(GIVEN ENTRIES)

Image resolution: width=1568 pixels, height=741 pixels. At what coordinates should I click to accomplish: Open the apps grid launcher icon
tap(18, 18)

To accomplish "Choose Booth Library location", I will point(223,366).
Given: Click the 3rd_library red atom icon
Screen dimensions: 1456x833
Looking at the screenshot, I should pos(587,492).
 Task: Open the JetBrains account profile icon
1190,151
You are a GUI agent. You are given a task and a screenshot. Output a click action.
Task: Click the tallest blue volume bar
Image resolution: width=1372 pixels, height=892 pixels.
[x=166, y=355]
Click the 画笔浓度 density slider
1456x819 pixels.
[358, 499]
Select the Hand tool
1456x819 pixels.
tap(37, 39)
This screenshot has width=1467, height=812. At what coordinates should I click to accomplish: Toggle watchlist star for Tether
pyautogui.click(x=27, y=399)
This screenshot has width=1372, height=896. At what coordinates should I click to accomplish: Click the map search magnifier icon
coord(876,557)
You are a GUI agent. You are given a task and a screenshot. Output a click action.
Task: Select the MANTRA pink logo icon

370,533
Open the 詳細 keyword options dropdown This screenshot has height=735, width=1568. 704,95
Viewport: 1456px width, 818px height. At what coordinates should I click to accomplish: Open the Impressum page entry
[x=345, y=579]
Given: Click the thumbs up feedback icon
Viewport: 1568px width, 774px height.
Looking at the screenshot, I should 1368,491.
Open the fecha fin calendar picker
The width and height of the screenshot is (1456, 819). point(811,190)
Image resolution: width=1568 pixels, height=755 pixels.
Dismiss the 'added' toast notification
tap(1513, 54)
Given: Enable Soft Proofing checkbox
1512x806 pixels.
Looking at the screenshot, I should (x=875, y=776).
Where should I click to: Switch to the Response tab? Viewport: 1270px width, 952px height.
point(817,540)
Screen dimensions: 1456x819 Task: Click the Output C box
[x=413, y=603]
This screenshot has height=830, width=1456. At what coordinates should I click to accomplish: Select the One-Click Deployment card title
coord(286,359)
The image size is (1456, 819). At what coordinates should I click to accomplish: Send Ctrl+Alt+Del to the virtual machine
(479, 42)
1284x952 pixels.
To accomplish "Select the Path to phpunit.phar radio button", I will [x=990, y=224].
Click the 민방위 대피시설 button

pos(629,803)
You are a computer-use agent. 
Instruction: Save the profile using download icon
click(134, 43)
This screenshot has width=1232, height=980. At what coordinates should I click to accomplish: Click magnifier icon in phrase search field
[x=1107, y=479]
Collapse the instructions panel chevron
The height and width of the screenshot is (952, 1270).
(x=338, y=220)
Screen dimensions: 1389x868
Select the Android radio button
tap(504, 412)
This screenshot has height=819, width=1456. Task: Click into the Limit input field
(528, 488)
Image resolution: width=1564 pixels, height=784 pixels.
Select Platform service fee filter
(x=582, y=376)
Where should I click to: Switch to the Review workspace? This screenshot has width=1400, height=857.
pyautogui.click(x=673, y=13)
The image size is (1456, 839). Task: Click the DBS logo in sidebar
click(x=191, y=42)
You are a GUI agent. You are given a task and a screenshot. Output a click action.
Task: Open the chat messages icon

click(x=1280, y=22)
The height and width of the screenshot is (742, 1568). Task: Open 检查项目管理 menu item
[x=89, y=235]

(End GIVEN ENTRIES)

● ACTION ITEM:
In this exercise, reproduce the material word for word, in full.

● RESULT BELOW:
Image resolution: width=1568 pixels, height=741 pixels. At what coordinates should I click to accomplish: Open the apps grid launcher icon
tap(18, 18)

To accomplish "Choose Booth Library location", I will point(223,366).
Given: Click the 3rd_library red atom icon
Screen dimensions: 1456x833
Looking at the screenshot, I should pos(587,492).
 Task: Open the JetBrains account profile icon
1190,151
You are a GUI agent. You are given a task and a screenshot. Output a click action.
Task: Click the tallest blue volume bar
Image resolution: width=1372 pixels, height=892 pixels.
[x=166, y=355]
Click the 画笔浓度 density slider
1456x819 pixels.
[358, 499]
Select the Hand tool
1456x819 pixels.
tap(37, 39)
This screenshot has width=1467, height=812. At what coordinates should I click to accomplish: Toggle watchlist star for Tether
pyautogui.click(x=27, y=399)
This screenshot has width=1372, height=896. At what coordinates should I click to accomplish: Click the map search magnifier icon
coord(876,557)
You are a GUI agent. You are given a task and a screenshot. Output a click action.
Task: Select the MANTRA pink logo icon

370,533
Open the 詳細 keyword options dropdown This screenshot has height=735, width=1568. 704,95
Viewport: 1456px width, 818px height. At what coordinates should I click to accomplish: Open the Impressum page entry
[x=345, y=579]
Given: Click the thumbs up feedback icon
Viewport: 1568px width, 774px height.
Looking at the screenshot, I should 1368,491.
Open the fecha fin calendar picker
The width and height of the screenshot is (1456, 819). point(811,190)
Image resolution: width=1568 pixels, height=755 pixels.
Dismiss the 'added' toast notification
tap(1513, 54)
Given: Enable Soft Proofing checkbox
1512x806 pixels.
Looking at the screenshot, I should (x=875, y=776).
Where should I click to: Switch to the Response tab? Viewport: 1270px width, 952px height.
point(817,540)
Screen dimensions: 1456x819 Task: Click the Output C box
[x=413, y=603]
This screenshot has height=830, width=1456. At what coordinates should I click to accomplish: Select the One-Click Deployment card title
coord(286,359)
The image size is (1456, 819). At what coordinates should I click to accomplish: Send Ctrl+Alt+Del to the virtual machine
(479, 42)
1284x952 pixels.
To accomplish "Select the Path to phpunit.phar radio button", I will [x=990, y=224].
Click the 민방위 대피시설 button

pos(629,803)
You are a computer-use agent. 
Instruction: Save the profile using download icon
click(134, 43)
This screenshot has width=1232, height=980. At what coordinates should I click to accomplish: Click magnifier icon in phrase search field
[x=1107, y=479]
Collapse the instructions panel chevron
The height and width of the screenshot is (952, 1270).
(x=338, y=220)
Screen dimensions: 1389x868
Select the Android radio button
tap(504, 412)
This screenshot has height=819, width=1456. Task: Click into the Limit input field
(528, 488)
Image resolution: width=1564 pixels, height=784 pixels.
Select Platform service fee filter
(x=582, y=376)
Where should I click to: Switch to the Review workspace? This screenshot has width=1400, height=857.
pyautogui.click(x=673, y=13)
The image size is (1456, 839). Task: Click the DBS logo in sidebar
click(x=191, y=42)
You are a GUI agent. You are given a task and a screenshot. Output a click action.
Task: Open the chat messages icon

click(x=1280, y=22)
The height and width of the screenshot is (742, 1568). Task: Open 检查项目管理 menu item
[x=89, y=235]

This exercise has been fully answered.